Solve using inverse operations.
n4=12
To solve the equation n * 4 = 12 using inverse operations, we need to isolate n on one side of the equation.
First, we'll divide both sides of the equation by 4 to undo the multiplication:
(n * 4) / 4 = 12 / 4
Simplifying, we get:
n = 3
Therefore, n = 3 is the solution to the equation n * 4 = 12.
To solve this equation using inverse operations, we need to isolate the variable "n" by performing the inverse operations in reverse order.
Given the equation: n * 4 = 12
Step 1: Inverse operation of multiplication
To isolate the variable "n", we need to perform the inverse operation of multiplication, which is division. Divide both sides of the equation by 4.
(n * 4) / 4 = 12 / 4
Simplifying:
n = 12 / 4
Step 2: Division
Performing the division:
n = 3
Therefore, the solution to the equation n * 4 = 12 is n = 3.
To solve for n in the equation n4 = 12 using inverse operations, we need to isolate n on one side of the equation.
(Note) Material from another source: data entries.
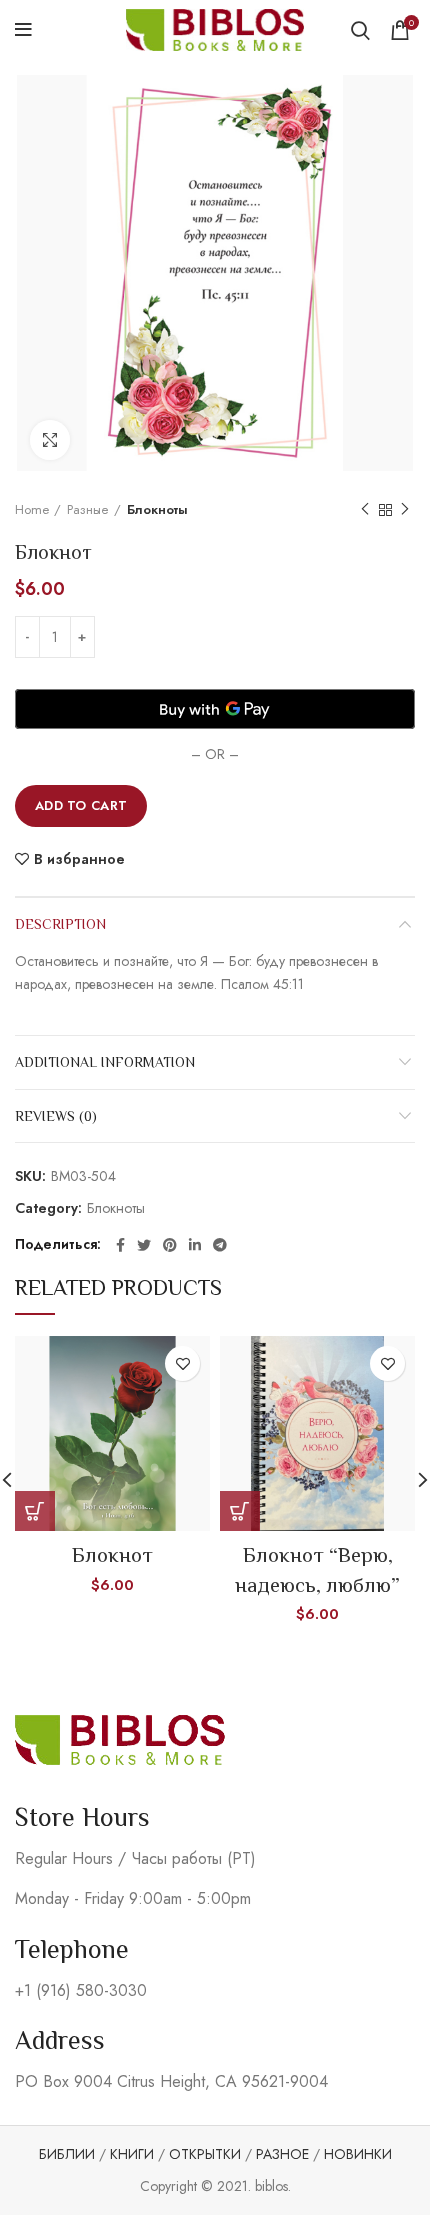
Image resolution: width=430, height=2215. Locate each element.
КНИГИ (132, 2154)
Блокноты (157, 510)
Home (32, 510)
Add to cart (81, 805)
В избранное (79, 859)
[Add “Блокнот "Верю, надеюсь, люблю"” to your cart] (240, 1511)
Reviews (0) (56, 1116)
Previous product (365, 510)
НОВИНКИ (358, 2154)
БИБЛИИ (67, 2154)
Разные (88, 510)
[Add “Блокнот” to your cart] (35, 1511)
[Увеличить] (50, 440)
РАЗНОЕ (282, 2154)
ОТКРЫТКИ (205, 2154)
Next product (405, 510)
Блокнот (112, 1555)
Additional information (105, 1062)
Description (60, 924)
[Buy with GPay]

Step 1: The inverse operation of raising a number to the power of 4 is taking the fourth root of the number. So, to undo the exponentiation, we take the fourth root of both sides of the equation.
∜n4 = ∜12
Step 2: The fourth root of n4 simplifies to just n on the left side of the equation, and the fourth root of 12 can be written as ∜12.
n = ∜12
Step 3: Simplify the fourth root of 12. Since there are no perfect fourth powers that divide 12, we leave it in radical form.
n = ∜(2 * 2 * 3)
n = 2∜3
So, the solution to the equation n4 = 12 using inverse operations is n = 2∜3.